Late last year, Comcast — the nation’s largest cable provider and second largest Internet service provider — inked a deal taking over NBC Universal, the parent company of MSNBC. Comcast moved swiftly to reshuffle MSNBC’s top staff. On September 26th of this year, Comcast announced perhaps the most dramatic shift, replacing longtime MSNBC chief Jeff Zucker with Comcast executive Steve Burke. Burke has given generous amounts to both parties — providing cash to outgoing Sen. Arlen Specter (D-PA) as well as to Rep. Eric Cantor (R-VA) and other top Republicans. But as Public Citizen has noted, Burke has deep ties to the Republican Party. Public Citizen’s report reveals that Burke served as a key fundraiser to President George Bush, and even served on Bush’s Council of Advisers on Science and Technology:
Comcast – the country’s largest provider of cable TV and broadband Internet services – has increased its political giving along with its mergers and acquisitions. CEO Brian Roberts was a co-chairman of the host committee at the 2000 Republican Convention. Comcast Cable President Stephen Burke has raised at least $ 200,000 for Bush’s re-election campaign. [...] Comcast’s political giving has increased along with its mergers and acquisitions. The company was a “platinum sponsor” at the 2000 GOP convention, and Roberts was a co-chairman of the host committee at the Philadelphia event. Burke was appointed to the President’s Council of Advisers on Science and Technology in 2002.

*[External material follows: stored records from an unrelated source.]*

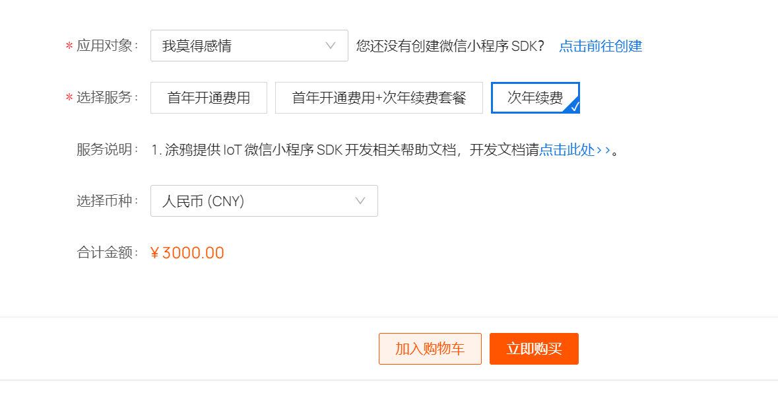Click the double chevron after 点击此处
This screenshot has width=778, height=401.
pyautogui.click(x=603, y=150)
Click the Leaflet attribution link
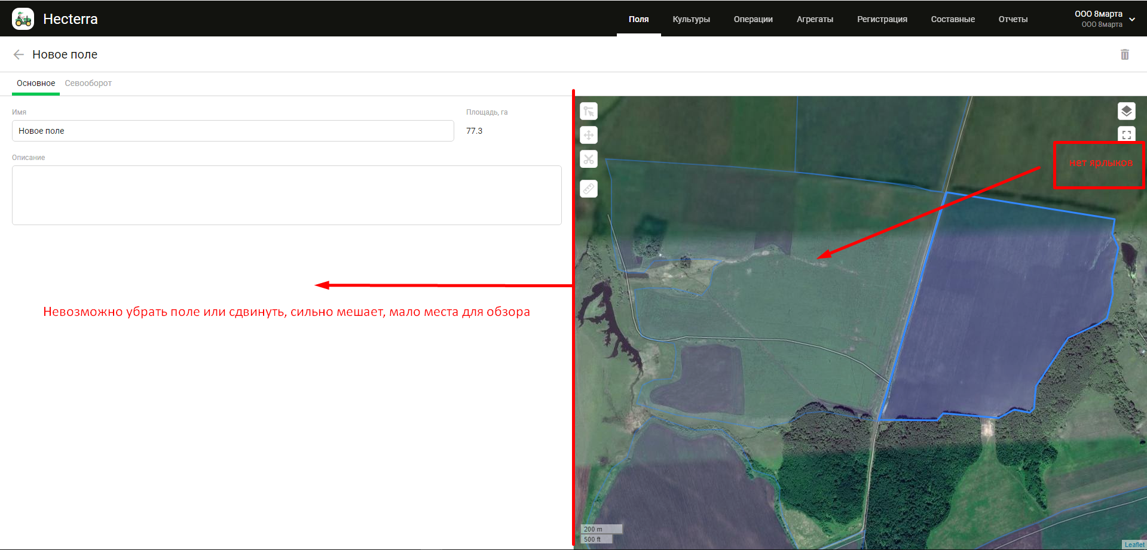The width and height of the screenshot is (1147, 550). 1134,545
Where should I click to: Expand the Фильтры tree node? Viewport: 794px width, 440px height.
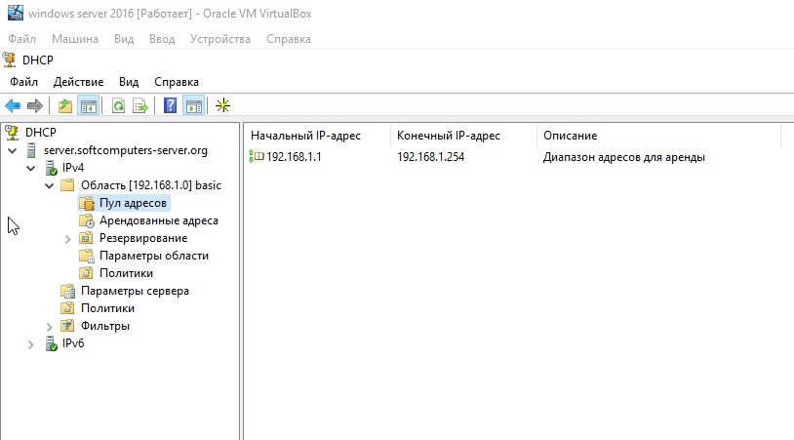(49, 326)
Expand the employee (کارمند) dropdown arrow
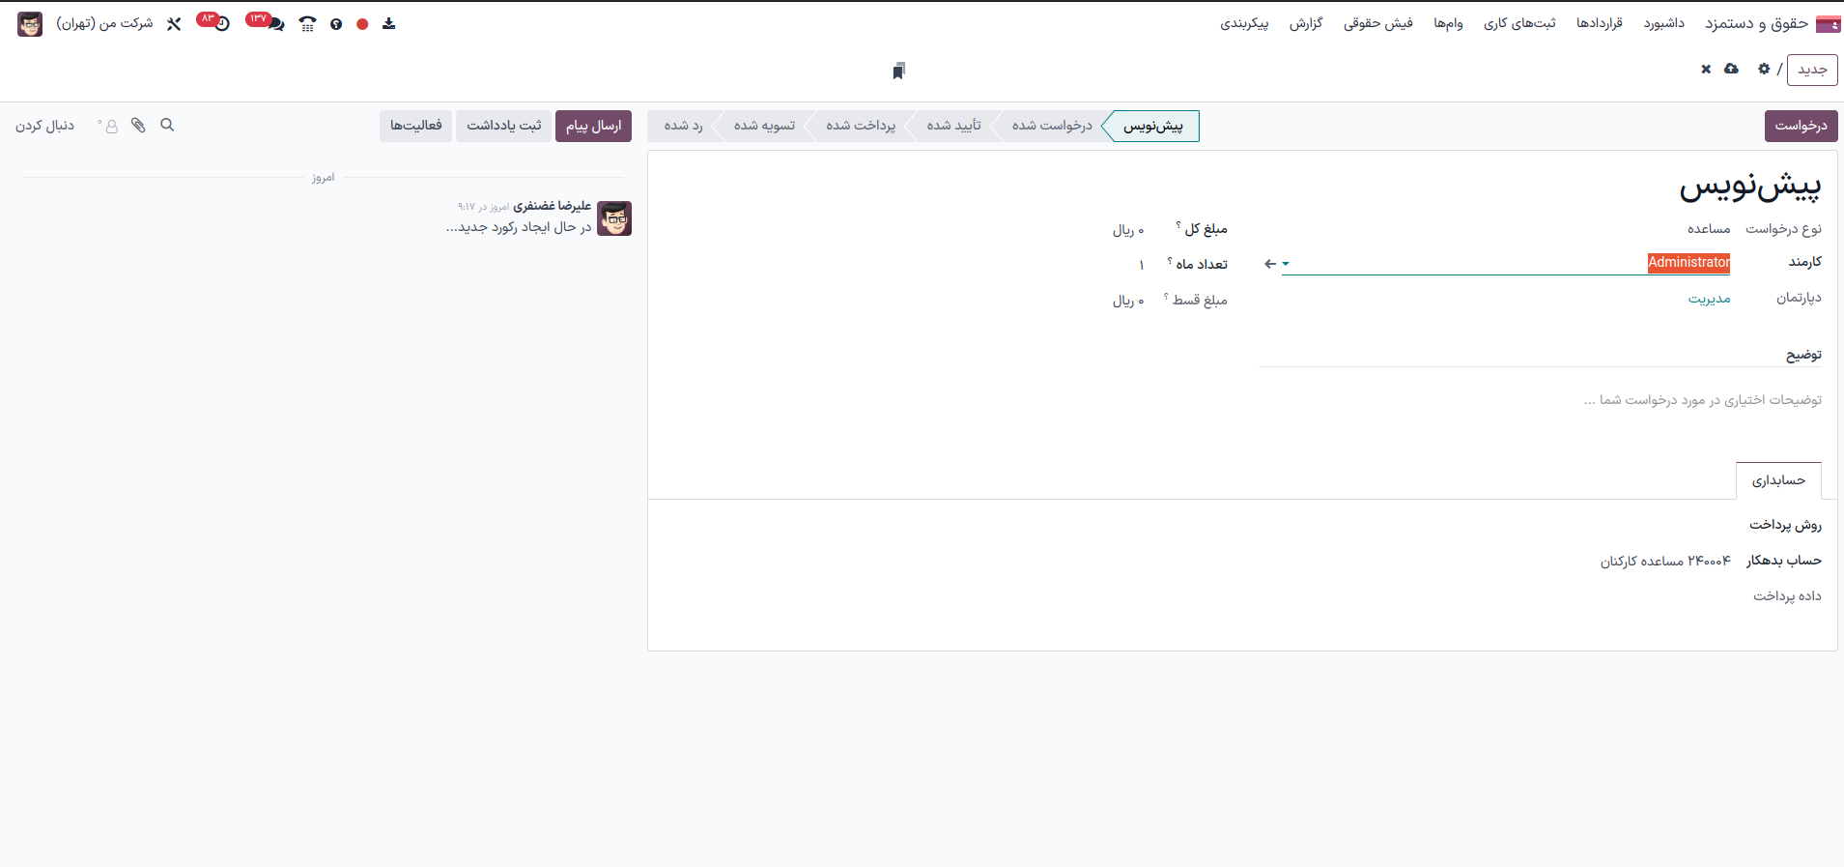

Why would Comcast be interested in silencing progressive voices? Historically, Comcast has boosted its profits by buying up various telecommunication and media content companies — instead of providing faster Internet or better services (overall, American broadband services are far slower than in many industrialized nations). Many of these mergers, as Public Citizen and Free Press have reported, have been allowed by regulators because of Comcast’s considerable political muscle. Comcast’s latest regulatory battle has been to oppose Net Neutrality — a rule allowing a free and open Internet — because the company would prefer to have customers pay for preferred online content.
Olbermann has been a strong voice in favor of a free and open Internet. Republicans, on the other hand, have supported the telecommunication industry’s push to radically change the Internet so corporate content producers have the upper hand over start-ups like blogs, independent media, small businesses, etc. As Reuters has reported, the incoming Republican Congress has signaled that it will vigorously side with companies like Comcast against an open Internet.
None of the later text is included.